**What to work on**
The expected output is each line below containing "Task", copied in full.

**Extracted entries**
..............................

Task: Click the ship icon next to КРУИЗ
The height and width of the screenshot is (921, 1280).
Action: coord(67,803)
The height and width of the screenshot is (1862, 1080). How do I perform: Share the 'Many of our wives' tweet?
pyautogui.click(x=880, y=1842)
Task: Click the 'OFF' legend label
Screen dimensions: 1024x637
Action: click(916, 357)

..............................

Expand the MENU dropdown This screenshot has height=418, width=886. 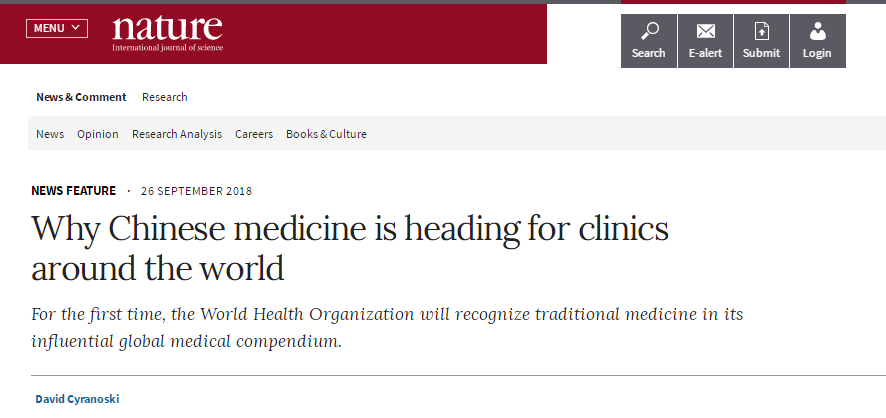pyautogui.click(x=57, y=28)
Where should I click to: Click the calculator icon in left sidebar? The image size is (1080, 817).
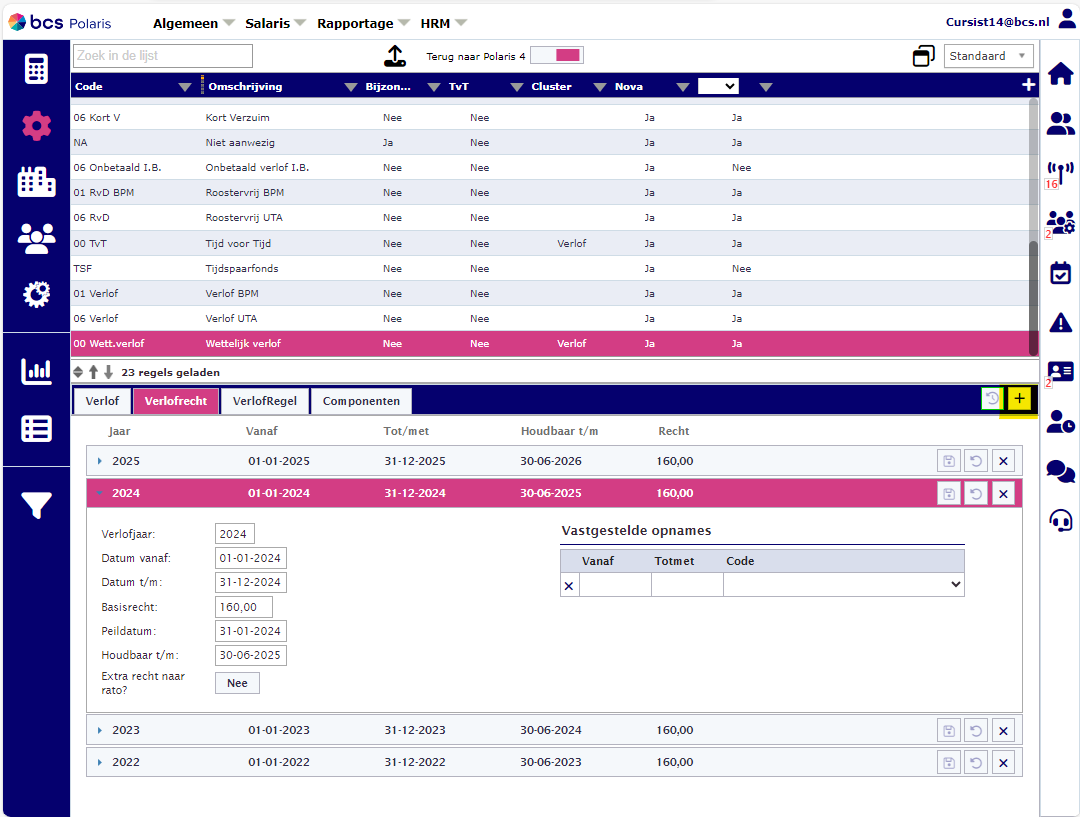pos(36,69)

..............................

**Exercise output**
Task: Click the ship icon next to КРУИЗ
Task: Click the 'OFF' legend label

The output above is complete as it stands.